▸ Aim of the exercise: Please count the lines in the data below that mention the word "size", then give only the total.

· · · ·

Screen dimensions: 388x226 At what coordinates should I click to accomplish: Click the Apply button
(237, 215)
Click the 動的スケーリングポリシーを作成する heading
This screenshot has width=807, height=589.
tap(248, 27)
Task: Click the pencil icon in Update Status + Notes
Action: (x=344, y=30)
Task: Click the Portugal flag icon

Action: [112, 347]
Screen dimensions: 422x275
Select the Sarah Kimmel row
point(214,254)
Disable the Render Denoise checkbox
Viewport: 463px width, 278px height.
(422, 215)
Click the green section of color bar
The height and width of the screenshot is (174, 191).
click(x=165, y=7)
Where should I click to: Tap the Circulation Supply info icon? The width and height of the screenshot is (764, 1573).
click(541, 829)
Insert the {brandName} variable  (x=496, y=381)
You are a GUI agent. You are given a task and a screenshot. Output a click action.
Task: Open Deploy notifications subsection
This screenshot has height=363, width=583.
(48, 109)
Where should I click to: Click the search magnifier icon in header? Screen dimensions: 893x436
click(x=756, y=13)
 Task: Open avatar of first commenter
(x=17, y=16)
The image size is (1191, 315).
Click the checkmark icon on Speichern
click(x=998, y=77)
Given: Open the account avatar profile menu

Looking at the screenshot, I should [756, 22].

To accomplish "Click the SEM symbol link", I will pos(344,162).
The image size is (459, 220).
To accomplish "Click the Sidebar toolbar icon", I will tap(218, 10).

· · · ·

▸ Finished exercise: 2